- 4 tbsp Naragro
- 3 tbsp Favuzzi olive oil
- 2 McIntosh apples
- 2 oranges
- 100 g sliced almonds
- 20 red grapes
- 1 cup fresh prepared pomegranate seeds
- young Swiss chard leaves
- 1 red onion
- Favuzzi salt
- Wash the Swiss chard leaves. Remove the ribs and chop the leaves into many pieces.
- Peel the apple and remove the pips before cutting into dice.
- Wash the grapes and slice them in halves.
- Cut the oranges into segments.
- Finely dice the red onion.
- To prepare the vinaigrette combine 4 tbsp Naragro, 3 tbsp Favuzzi oil and the onion, season with a pinch of Favuzzi salt and pepper, then blend well.
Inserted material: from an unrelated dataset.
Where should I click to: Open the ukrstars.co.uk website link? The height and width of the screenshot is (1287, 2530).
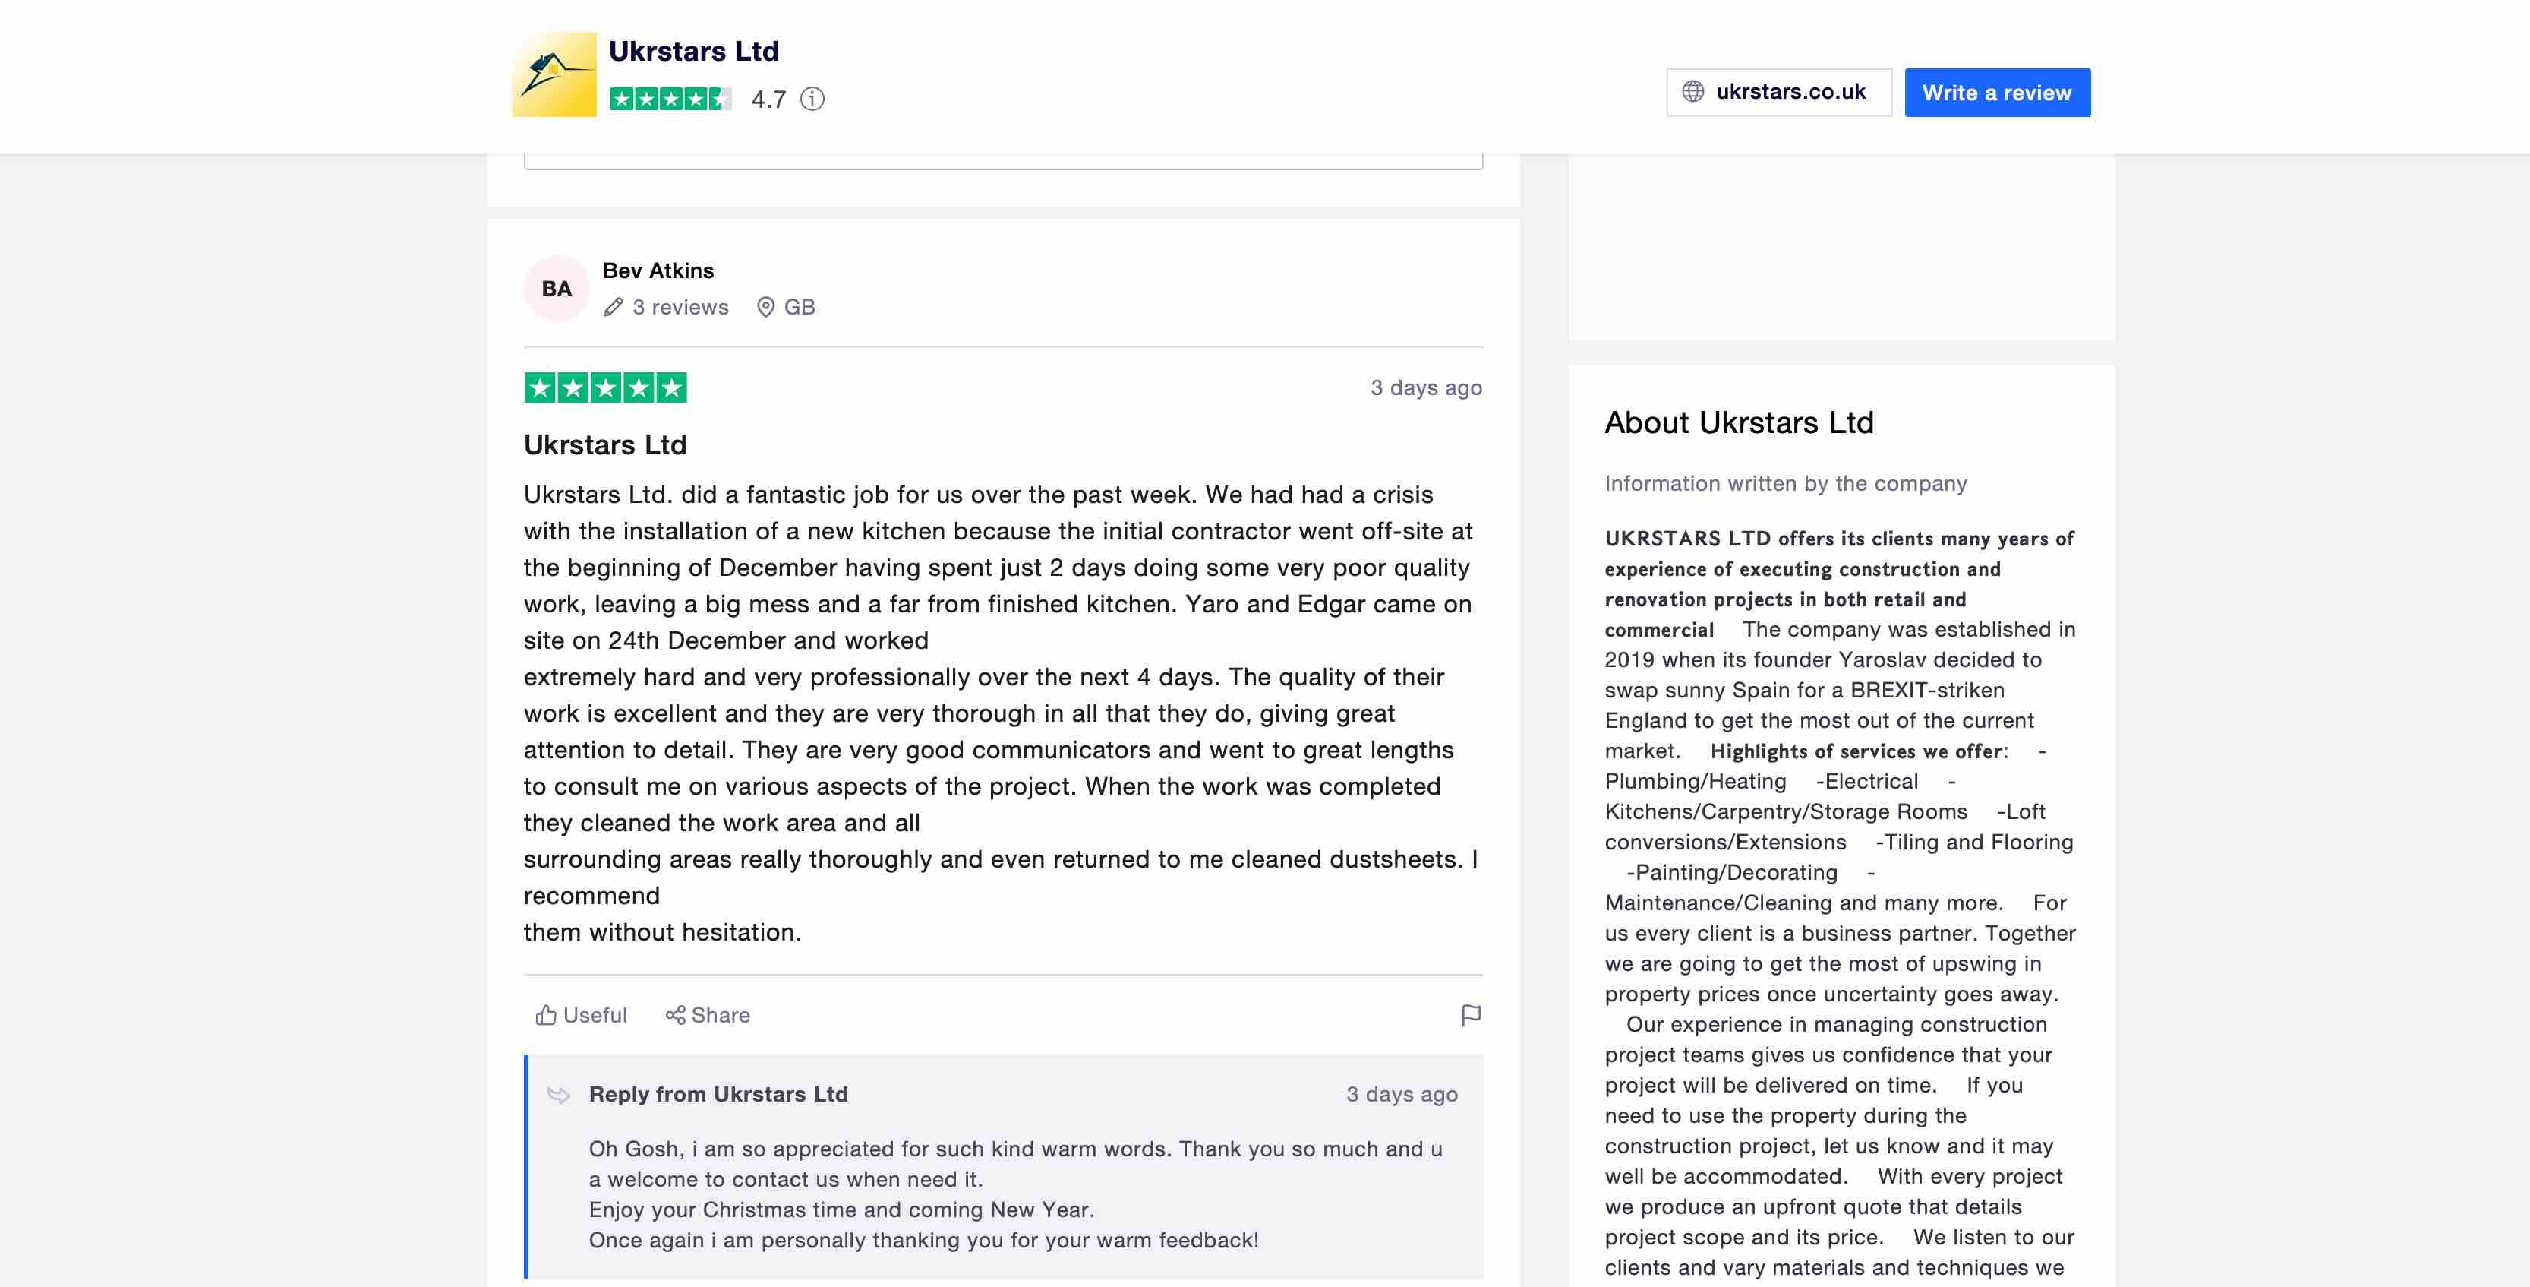pyautogui.click(x=1789, y=91)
- Assemble salad in a serving bowl: start with the Swiss chard, then top with the fruit and almonds.
- Drizzle with delicious pomegranate vinaigrette just before serving!
If you would rather use the seeds from a fresh pomegranate fruit, here are two efficient ways to prepare it:
- Slice the pomegranate in half and hold it over a bowl while hitting it with a wooden spoon so the seeds fall out.
- Slice the pomegranate in quarters and put them in a bowl filled with water. Separate the seeds by hand, then drain. Be careful with your clothes, this fruit stains!